The next day dawned bright, and although the fires to our east still smoldered, men were already busy clearing the streets. It seemed there was no hesitation about what must be done to bring the city back; there was no question of it. It was all anyone talked about in the camp: bring the city back. The other refugees around us were not weeping and moaning. In fact, sharing our misfortune brought us to sharing all our goods. We gave out our bread; we were given coffee. Even our girls and David were given their due.
But we still couldn’t venture into the city. Only a week remained before my father was due to hang. I needed to find Will—to find that box, if it still existed. I tried to keep busy, but my mind was never far from Pa, whose days were truly numbered.
Finally, on Sunday morning David and I were allowed to make our way back into the heart of the disaster, to see if we could find Will.
I fingered the key still hanging around my neck. So much had been destroyed in the quake, I was hoping beyond hope that the box had survived. The earthquake had opened a great gaping crevasse between my pa and me, and I had to make a leap over it now or lose him forever.
Chapter
THIRTY- FOUR
April 22, 1906
“They [Californians] seem to be people without any
remembered Past save as it may sometimes come to them
in a confused sense of having been born in some other place
at some vaguely remote period.”
—Ada Clare, in one of her essays for
The Golden Era, San Francisco,
mid-1800s
 
 
 
 
DAVID AND I WALKED DOWN VAN NESS IN THE DIRECTION of Market to the Henderson mansion. It was odd how open and visible the streets were now that we could see across the landscape bereft of trees and buildings. The sad naked exposure tugged at my heart.
It had rained in the night—too late to save much of the city—and what fires remained were now largely quenched.
The Henderson mansion itself, so recently the site of my awkward debut into society, was nothing but a set of four stone walls, all of it burned out from within, its windows now like gaping eyes framing shifting, ghosting gray ash.
We stared at the ruin in silence. I thought about the artworks that had perished, the three stories of furnishings collected from all over the world, the personal treasures, the mementoes. The Hendersons had lost so much, like everyone else. I thought about Will, and that smile.
I touched David’s hand, as if to remind myself that not every man would betray me.
As if thinking brought him to life, Will came from over the hill. He walked quickly toward us, with purpose, already lifting his hand as if to surrender or explain.
It should have been me who flew at him, but it was David. David lashed out at Will with both fists raised, facing him down with barely contained anger. “Why?”
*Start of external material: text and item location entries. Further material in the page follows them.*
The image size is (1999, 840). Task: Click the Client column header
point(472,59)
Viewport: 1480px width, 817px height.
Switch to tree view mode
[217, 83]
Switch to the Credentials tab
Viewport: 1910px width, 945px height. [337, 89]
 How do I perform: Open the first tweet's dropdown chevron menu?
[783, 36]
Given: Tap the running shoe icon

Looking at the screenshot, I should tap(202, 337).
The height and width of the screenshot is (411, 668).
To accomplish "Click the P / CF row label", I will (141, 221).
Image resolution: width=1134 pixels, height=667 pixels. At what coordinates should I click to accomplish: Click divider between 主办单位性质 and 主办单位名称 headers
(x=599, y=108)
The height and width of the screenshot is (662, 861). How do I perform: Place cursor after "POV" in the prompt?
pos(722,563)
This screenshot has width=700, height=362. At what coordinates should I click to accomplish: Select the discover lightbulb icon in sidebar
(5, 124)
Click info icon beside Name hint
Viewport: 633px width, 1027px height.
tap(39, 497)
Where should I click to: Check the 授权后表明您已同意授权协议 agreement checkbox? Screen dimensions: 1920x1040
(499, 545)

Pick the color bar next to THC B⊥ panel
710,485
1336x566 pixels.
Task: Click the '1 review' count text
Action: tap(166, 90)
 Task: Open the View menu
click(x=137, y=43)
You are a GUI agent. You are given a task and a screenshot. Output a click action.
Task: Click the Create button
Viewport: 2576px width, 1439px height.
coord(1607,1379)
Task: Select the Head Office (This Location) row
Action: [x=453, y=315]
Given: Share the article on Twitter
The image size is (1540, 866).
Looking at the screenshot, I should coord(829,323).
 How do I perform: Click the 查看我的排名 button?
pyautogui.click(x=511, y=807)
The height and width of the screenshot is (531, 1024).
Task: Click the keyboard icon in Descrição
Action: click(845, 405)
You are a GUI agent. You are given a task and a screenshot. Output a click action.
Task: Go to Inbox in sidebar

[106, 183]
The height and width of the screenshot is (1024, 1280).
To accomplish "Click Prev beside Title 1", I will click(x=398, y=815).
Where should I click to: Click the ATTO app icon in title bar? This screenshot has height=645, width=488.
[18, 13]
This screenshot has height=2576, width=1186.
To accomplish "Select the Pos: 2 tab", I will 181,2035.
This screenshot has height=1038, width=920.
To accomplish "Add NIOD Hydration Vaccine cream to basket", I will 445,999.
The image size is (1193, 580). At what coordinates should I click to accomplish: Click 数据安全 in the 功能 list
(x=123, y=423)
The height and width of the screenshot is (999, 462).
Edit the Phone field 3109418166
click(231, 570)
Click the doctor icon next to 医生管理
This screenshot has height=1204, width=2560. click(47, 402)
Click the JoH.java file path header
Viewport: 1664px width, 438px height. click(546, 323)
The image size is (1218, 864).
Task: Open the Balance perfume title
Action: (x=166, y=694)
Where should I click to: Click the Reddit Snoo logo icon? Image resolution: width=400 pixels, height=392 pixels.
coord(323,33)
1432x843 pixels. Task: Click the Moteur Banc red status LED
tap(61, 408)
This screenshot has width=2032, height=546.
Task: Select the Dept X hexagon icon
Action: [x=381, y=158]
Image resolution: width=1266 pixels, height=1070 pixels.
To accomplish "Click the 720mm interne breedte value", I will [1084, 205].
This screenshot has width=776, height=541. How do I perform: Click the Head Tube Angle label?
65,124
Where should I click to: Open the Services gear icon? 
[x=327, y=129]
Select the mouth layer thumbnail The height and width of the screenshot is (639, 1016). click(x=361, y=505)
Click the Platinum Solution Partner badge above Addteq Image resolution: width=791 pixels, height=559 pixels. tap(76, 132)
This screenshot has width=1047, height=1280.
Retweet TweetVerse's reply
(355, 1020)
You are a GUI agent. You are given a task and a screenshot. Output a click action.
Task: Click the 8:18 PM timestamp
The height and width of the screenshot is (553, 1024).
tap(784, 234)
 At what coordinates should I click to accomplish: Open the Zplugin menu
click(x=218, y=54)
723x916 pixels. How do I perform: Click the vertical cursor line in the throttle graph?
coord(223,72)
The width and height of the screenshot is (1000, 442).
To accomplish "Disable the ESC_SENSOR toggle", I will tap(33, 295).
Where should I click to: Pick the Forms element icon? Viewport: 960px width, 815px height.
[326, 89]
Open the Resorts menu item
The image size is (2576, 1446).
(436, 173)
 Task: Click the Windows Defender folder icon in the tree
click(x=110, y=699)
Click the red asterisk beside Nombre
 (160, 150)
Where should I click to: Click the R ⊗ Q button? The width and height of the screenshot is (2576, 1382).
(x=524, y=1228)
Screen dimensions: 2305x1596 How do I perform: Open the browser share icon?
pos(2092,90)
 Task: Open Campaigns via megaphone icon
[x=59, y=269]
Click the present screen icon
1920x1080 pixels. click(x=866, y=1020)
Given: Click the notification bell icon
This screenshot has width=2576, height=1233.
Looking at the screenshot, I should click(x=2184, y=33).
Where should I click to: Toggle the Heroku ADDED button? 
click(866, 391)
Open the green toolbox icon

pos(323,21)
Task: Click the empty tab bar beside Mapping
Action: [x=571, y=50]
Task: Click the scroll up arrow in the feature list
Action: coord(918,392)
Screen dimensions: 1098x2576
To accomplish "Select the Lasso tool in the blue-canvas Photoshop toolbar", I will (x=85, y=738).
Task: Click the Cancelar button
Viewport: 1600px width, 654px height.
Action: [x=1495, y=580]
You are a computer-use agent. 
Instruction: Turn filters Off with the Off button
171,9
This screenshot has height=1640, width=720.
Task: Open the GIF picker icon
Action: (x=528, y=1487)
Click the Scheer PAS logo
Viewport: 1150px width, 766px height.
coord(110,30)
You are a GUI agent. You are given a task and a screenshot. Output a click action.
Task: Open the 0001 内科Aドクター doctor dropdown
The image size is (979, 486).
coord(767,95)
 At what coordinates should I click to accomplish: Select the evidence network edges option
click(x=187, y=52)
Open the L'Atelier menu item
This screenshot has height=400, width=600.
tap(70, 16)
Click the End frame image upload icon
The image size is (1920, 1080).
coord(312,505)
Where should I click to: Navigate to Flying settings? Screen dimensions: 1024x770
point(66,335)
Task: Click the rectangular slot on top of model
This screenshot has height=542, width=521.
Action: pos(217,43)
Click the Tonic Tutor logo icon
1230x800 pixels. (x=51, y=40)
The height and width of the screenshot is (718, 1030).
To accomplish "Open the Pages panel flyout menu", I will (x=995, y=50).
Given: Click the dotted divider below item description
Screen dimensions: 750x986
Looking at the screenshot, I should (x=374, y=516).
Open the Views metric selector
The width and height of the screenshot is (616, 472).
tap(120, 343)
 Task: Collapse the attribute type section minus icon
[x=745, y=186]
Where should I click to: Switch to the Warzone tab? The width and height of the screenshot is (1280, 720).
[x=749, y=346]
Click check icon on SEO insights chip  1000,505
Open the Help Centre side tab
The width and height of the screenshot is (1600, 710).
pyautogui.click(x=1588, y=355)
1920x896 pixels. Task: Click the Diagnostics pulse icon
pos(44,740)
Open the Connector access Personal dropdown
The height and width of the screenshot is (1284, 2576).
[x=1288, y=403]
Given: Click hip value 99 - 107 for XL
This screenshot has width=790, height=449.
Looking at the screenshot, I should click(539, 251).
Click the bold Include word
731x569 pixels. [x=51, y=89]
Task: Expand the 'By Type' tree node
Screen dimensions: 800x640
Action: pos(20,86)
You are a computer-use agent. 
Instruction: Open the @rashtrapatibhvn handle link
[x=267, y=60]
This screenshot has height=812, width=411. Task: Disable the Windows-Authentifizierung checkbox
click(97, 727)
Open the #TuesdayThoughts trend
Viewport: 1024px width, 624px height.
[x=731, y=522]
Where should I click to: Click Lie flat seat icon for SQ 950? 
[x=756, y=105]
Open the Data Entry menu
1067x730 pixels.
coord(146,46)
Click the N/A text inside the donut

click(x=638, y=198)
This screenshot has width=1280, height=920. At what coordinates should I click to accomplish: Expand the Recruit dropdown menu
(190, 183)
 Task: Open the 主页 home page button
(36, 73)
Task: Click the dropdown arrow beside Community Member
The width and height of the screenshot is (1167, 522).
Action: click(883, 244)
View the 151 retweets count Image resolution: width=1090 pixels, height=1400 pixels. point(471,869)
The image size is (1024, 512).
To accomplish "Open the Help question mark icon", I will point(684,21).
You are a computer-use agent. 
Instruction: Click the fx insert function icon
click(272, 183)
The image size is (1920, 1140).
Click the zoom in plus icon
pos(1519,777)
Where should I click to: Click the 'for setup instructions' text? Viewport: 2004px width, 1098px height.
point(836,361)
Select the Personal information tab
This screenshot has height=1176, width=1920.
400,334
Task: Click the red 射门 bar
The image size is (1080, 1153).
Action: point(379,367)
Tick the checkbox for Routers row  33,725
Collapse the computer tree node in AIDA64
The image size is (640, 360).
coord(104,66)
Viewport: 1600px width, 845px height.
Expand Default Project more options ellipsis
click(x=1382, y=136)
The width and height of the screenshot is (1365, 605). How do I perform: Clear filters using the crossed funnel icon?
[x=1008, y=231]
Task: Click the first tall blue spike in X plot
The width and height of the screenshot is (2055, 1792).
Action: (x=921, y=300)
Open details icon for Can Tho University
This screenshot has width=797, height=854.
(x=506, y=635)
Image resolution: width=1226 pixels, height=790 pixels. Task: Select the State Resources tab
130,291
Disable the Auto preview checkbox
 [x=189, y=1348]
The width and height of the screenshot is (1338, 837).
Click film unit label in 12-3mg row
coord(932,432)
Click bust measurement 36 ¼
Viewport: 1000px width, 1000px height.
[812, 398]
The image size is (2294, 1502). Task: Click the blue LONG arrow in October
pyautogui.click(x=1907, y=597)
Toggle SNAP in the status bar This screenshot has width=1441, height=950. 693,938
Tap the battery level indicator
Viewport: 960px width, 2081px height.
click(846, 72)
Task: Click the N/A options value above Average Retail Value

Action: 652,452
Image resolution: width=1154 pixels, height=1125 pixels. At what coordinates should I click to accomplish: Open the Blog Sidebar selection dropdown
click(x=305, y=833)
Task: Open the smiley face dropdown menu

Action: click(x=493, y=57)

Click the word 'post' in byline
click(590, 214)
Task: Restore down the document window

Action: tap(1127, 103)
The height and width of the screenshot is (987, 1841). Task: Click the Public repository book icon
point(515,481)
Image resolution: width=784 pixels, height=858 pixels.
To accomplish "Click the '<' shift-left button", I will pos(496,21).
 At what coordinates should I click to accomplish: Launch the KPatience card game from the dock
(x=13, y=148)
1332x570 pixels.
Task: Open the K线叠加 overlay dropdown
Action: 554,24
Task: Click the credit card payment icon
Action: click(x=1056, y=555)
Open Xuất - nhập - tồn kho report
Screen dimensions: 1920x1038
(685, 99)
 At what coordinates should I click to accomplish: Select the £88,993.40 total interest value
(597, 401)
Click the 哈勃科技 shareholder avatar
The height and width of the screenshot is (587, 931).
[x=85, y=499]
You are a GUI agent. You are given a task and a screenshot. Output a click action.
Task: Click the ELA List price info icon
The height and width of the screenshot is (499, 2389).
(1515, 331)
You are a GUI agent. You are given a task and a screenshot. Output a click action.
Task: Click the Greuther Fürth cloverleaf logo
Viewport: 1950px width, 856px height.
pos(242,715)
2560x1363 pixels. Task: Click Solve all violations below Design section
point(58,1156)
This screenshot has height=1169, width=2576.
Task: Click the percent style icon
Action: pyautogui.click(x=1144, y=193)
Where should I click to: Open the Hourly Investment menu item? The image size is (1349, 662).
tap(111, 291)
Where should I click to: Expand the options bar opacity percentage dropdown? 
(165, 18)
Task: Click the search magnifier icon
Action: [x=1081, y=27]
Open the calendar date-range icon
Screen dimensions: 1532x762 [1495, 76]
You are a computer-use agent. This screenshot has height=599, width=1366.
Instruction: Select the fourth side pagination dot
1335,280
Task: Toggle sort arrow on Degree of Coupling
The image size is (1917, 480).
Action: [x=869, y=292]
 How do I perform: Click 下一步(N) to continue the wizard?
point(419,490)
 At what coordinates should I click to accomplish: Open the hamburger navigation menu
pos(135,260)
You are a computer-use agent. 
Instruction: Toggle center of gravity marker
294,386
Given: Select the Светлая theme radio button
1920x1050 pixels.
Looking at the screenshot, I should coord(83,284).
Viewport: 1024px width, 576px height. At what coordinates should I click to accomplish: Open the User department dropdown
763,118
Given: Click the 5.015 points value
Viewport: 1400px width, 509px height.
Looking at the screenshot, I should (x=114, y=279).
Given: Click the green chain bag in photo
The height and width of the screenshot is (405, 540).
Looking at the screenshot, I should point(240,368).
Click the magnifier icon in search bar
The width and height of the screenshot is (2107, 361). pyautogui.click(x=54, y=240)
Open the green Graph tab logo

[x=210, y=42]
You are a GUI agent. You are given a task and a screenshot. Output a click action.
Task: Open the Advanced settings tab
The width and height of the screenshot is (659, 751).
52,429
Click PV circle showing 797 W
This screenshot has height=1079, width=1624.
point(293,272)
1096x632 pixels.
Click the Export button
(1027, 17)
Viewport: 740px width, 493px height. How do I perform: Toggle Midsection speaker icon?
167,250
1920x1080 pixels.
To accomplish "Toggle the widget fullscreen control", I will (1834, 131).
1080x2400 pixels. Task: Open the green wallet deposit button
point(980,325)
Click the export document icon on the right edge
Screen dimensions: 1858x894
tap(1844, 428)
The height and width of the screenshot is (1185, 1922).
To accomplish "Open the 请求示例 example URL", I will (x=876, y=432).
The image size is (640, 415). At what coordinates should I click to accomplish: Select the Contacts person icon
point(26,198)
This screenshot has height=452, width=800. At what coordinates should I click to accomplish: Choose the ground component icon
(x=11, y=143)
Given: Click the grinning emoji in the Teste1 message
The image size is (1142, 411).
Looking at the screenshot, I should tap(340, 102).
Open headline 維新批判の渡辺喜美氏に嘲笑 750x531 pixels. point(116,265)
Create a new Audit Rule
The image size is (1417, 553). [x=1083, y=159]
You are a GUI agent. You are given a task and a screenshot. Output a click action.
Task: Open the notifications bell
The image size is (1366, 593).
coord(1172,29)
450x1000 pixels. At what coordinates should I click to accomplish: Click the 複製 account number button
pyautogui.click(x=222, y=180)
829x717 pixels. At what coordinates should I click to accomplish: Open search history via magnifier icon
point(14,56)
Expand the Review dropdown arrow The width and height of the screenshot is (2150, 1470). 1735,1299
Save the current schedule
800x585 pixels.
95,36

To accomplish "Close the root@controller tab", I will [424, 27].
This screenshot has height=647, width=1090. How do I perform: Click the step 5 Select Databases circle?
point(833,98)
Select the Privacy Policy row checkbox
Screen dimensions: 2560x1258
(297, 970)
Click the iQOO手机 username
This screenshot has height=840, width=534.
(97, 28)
Will spread his hands. His face was pale, his clothes tattered. Dark circles rimmed his eyes, and his hands shook. His eyes met mine, and all I saw there was grief. Nothing remained of the cocky, self-sure, rich young man I’d known.
I didn’t care how much he’d suffered. “You stole my father’s only hope!”
Will gestured, a fluttering movement. “Kula, I already told you. My father had been looking for that box for years. He said he needed it. He told me it was life or death. I had to.”

My
father’s life depends on that box, not yours! Did you even open it? Did you see what it was that was worth Pa’s life?” If the box had been in this house, it was gone, and my father was doomed. I kicked at a rock, sending it skittering into the remains.
“I didn’t open it. And it might have survived,” Will said softly.